La colata si è originata a causa di un temporale violento con tuoni e fulmini (ben visibili da Bardonecchia) che per circa due ore (tra le 20 e le 22 circa) ha scaricato un rilevante quantitativo di pioggia sull’alto bacino idrografico a quote superiori ai 2.500 m presso il confine con la Francia. Purtroppo non abbiamo valori di precipitazione a causa della mancanza di strumentazione in quota. Mentre lungo le creste si concentrava una pioggia continua, in paese non pioveva. Questa è una delle situazioni più pericolose per fenomeni di questo tipo in quanto non piovendo a valle, la popolazione ha continuato le proprie passeggiate per Bardonecchia ignara del fatto che in quota si stesse originando la colata detritica. Bardonecchia è un centro abitato che conta 3.000 abitanti che si decuplicano in estate: che la sera del 13 agosto non vi siano state vittime è stato un vero miracolo. Le persone, infatti, non hanno avuto alcuna percezione del pericolo imminente: i filmati ci mostrano molta gente nel paese che guarda e filma dagli argini con stupore il passaggio della colata senza minimamente preoccuparsi del fatto che una pulsazione possa improvvisamente esondare e quindi coinvolgerla. Voglio sottolineare che, nonostante temporali forti in serata sulle Alpi occidentali fossero previsti, era pressoché impossibile prevedere nelle ore precedenti che una colata detritica si sarebbe innescata proprio lungo l’alveo del T. Frejus, e non ad esempio nella valle adiacente.

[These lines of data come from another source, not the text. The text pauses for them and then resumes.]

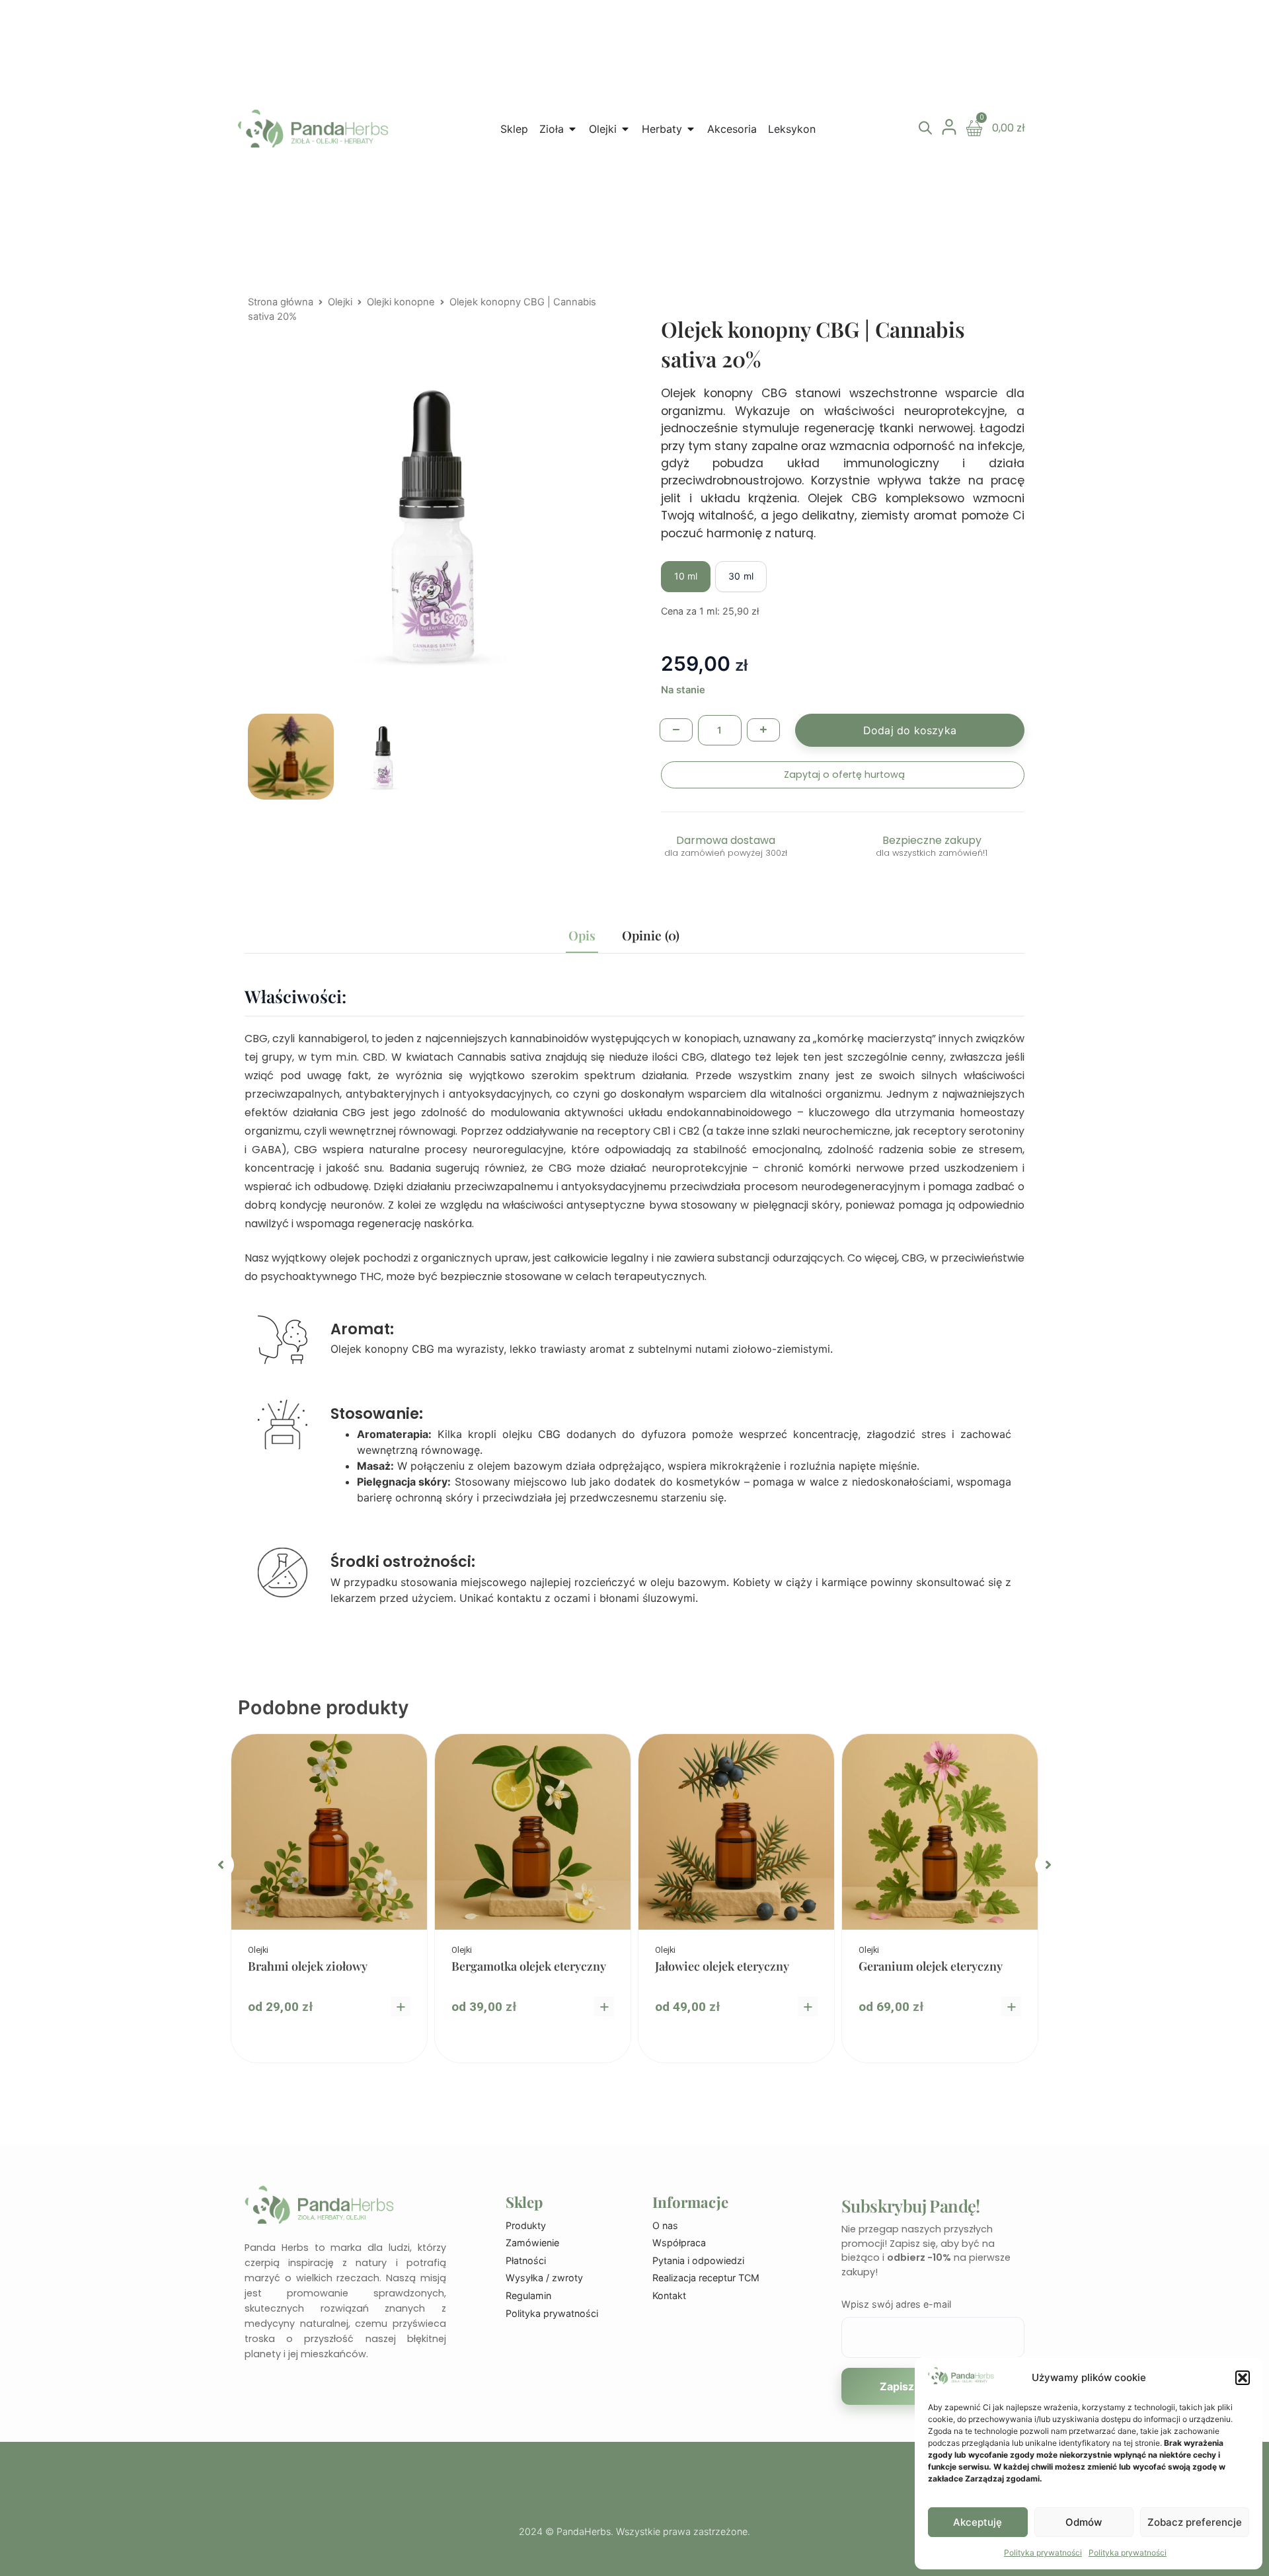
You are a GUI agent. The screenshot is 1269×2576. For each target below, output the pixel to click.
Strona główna (280, 302)
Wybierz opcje (400, 2006)
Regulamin (528, 2295)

Tanti si sono stupiti del fenomeno, ma bisogna ricordare che ciò che è avvenuto a Bardonecchia è un tipico fenomeno estivo che accade nelle zone montane: in Italia abbiamo migliaia di centri abitati ubicati sui conoidi e quindi attraversati da torrenti più o meno pericolosi. La conca di Bardonecchia è storicamente molto esposta a questa categoria di processi torrentizi, tipicamente in estate quando le precipitazioni avvengono in forma liquida anche ad alta quota. Si hanno notizie di colate detritiche addirittura del 20 giugno 1734 o dell’agosto 1865. A partire dall’inizio del XX secolo, vi sono documenti storici che descrivono un evento del luglio 1914, uno del settembre 1920, dell’agosto 1934, del settembre 1947, poi ancora del 1949, 1951, 1954, 1955, 1957, agosto 1997, agosto 2004, luglio 2006, mentre l’ultimo grave in ordine di tempo fu del 7 agosto 2009 (che fu però meno dannoso di quello di ieri). Insomma, il torrente con una certa frequenza (in media ogni 7-8 anni) si manifesta con una colata detritica.

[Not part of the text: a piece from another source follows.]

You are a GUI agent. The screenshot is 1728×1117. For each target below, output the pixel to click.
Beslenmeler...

Gli eventi antecedenti il boom economico colpivano però una Bardonecchia avente un’area abbastanza limitata, ancora molto legata al nucleo storico. Ma a partire dalla metà degli anni ’50, Bardonecchia si espanse in maniera incontrollata occupando anno dopo anno praticamente tutti i conoidi alluvionali formati dai 4 torrenti che si uniscono nell’abitato. Casette singole ed edifici di 5-6 piani sono stati edificati con continuità per decenni, lasciando sempre meno spazio ai corsi d’acqua. Capite benissimo che è stata una follia quella di costringere un torrente come il Frejus, avente un’area di ben 22 km2, ad attraversare il paese in un canale artificiale della larghezza massima di 13-14 m. La colata in un alveo modello “pista da bob” può raggiungere velocità notevoli dell’ordine dei 8-10 m/s: di conseguenza la sua forza d’impatto è enorme e si è potuto vedere chiaramente domenica sera.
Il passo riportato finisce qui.